The Spokeswomen: Straight Female Pop Stars Being the Voice for LGBT+ People Everywhere

It’s no secret that most of what you hear on the radio is music by straight people, for straight people. Twee love songs written by young, straight girls for young, straight girls. Overly confident and oftentimes downright creepy songs about attractive women by straight men, for straight men (because no woman likes being coerced into rape, Robin Thicke).

But, ever since Madonna told us to express ourselves, there’s been a number of pop stars being referred to as “gay icons”: artists that represent LGBT+ individuals, artists that sing about being true to who you are, all of that stuff that sells really well to people struggling with self-image. And this really does apply to LGBT+ people, mind you; a lot of us are struggling with coming to terms with our identities or still in the closet, so to speak.

So, like I said, who do we have? Well, there’s the aforementioned Madonna, who wrote the song “Express Yourself“, and was known for her controversial and cutting-edge concepts for music videos. Madonna was a symbol for breaking the status quo, which resonated a lot with LGBT+ people in the 1980s. Then there’s Lady Gaga, who is known for pretty much the exact same thing today, and even wrote the song “Born This Way“, which does explicitly mention LGBT identities. These are the two women in mainstream pop that are celebrated gay icons (that are either actually straight or in Gaga’s case, bisexual-but-also-kind-of-not. More on that later) that I could see a reason for them to be in the position they are in. But then there are the other ones, that haven’t really done much to warrant them being icons in the LGBT+ community.

I’m talking about Katy Perry, Britney Spears, Christina Aguilera, BeyoncĂ©, the list goes on. These women who may have written one vague song about inspiration and squeezed a “gay men inspire me” in an interview somewhere. These women who have not done much in terms of supporting their LGBT+ audiences are the ones most celebrated by us. Why? What is it about these women that warrants such a strong support from LGBT+ people?

In my opinion, it’s down to the diva quality. These women are completely themselves, and completely unapologetic about it. And don’t get me wrong, it’s a very good thing, everyone could do with some empowerment. But I would be lying if I said that I didn’t find it weird that they are all straight women.

There’s also the point that these “gay icons” are not actually helping the LGBT+ community that much. Katy Perry has an entire song that essentially uses “gay” as an insult. Katy Perry’s breakout hit was a song about kissing girls that was written to be controversial, she was doing the complete opposite of normalising gay relationships and intimacy. She worked against progression.
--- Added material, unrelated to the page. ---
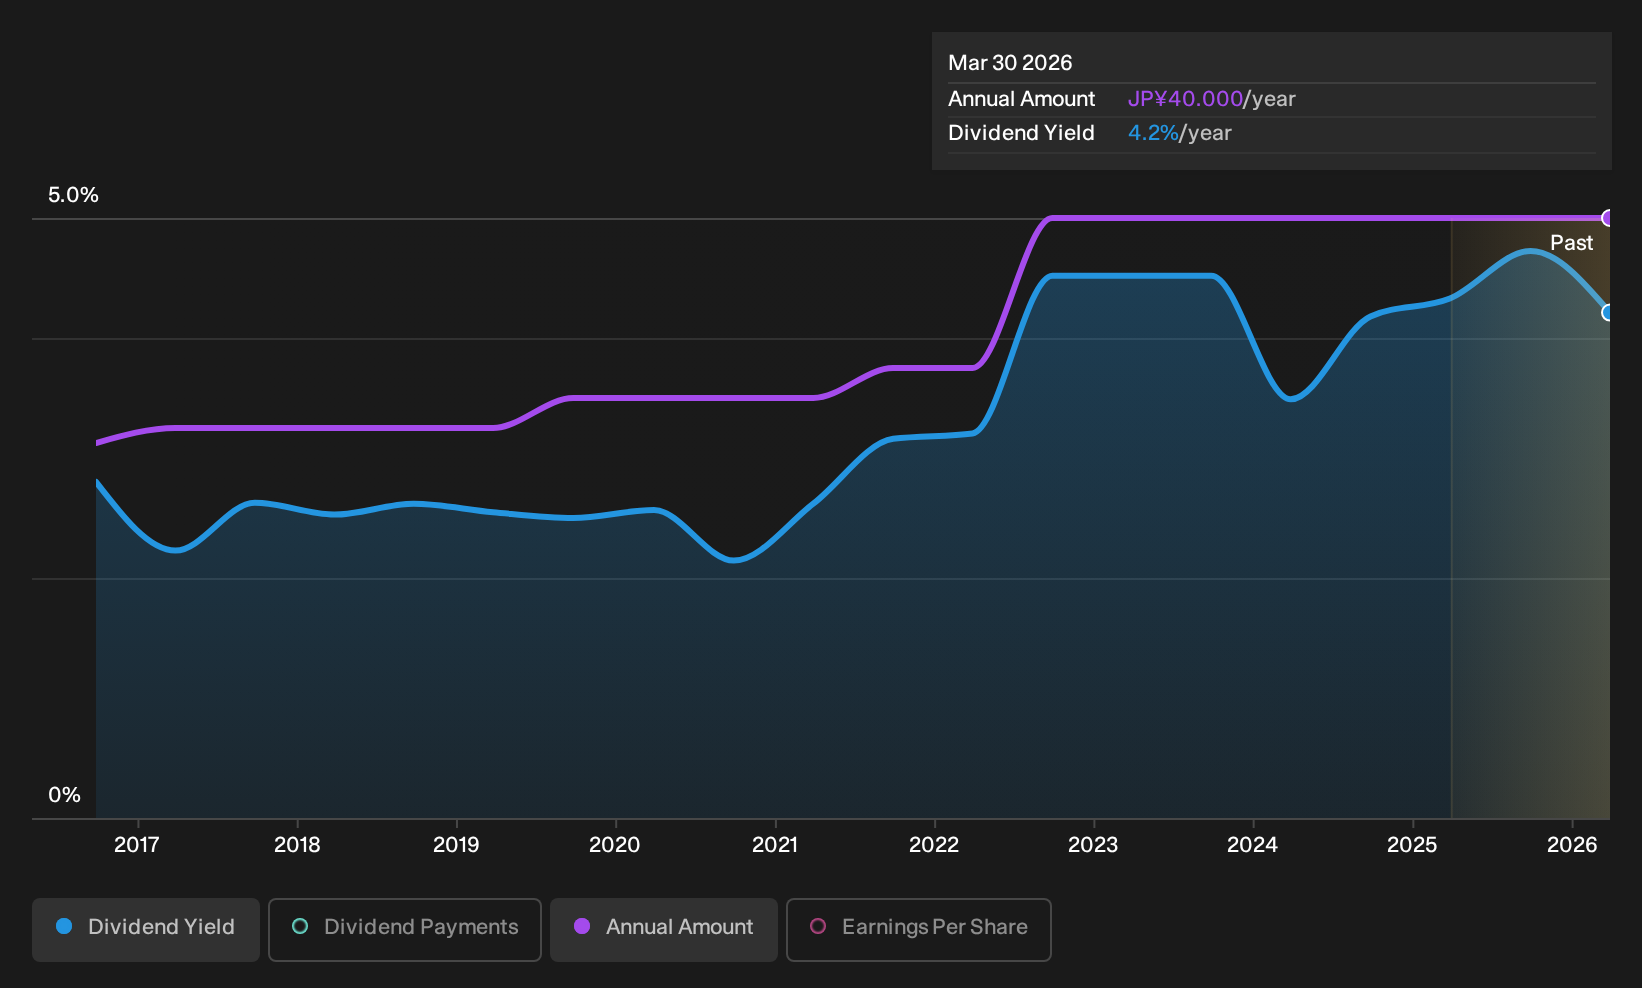Click the 4.2% dividend yield value in tooltip
The image size is (1642, 988).
(x=1153, y=133)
Then there’s Lady Gaga, who in 2009 came out as bisexual, and claimed that it was her identity that inspired the song “Poker Face“. However, it appeared that she distanced herself from the label, and referred to herself as an “ally” when speaking about the shooting at the Orlando nightclub Pulse in 2016. Call me a cynic, but I’m uncomfortable that someone would want to distance themselves from a community that they not only belong to, but a community that actively celebrates them.

But I’m not going to pretend like it’s only these women that are representing us. For years, we’ve had icons like Elton John, Boy George, and Freddie Mercury (who was actually bisexual, you may be surprised to know) holding that rainbow flag high for LGBT+ people everywhere. And even today, we have Hayley Kiyoko, Sam Smith, and Adam Lambert, just to name a few.

But, speaking strictly as a bi girl here, I am sick to death of straight women being celebrated as gay icons of the music world when a lot of them hardly take part in any activism for LGBT+ people, especially when there are many other people that do actually represent us in the music world. I think we should definitely be more critical of those we call icons and representatives of our community. I think we should also be giving actual LGBT+ people a platform for their music. I want to hear songs about girls that have crushes on girls. I want to hear personal, raw songs about someone’s struggles with gender identity. I want to hear songs about gay men going to clubs and dancing as if the world is going to end. I also want to see news articles about homophobic people who had their minds changed because a song with a cool ’80s synthpop beat managed to convince them that boys loving boys is a great concept. I guess that one is a little more out there, so we’re going to have to take this one step at a time.

But that first step definitely needs to be taken, and soon.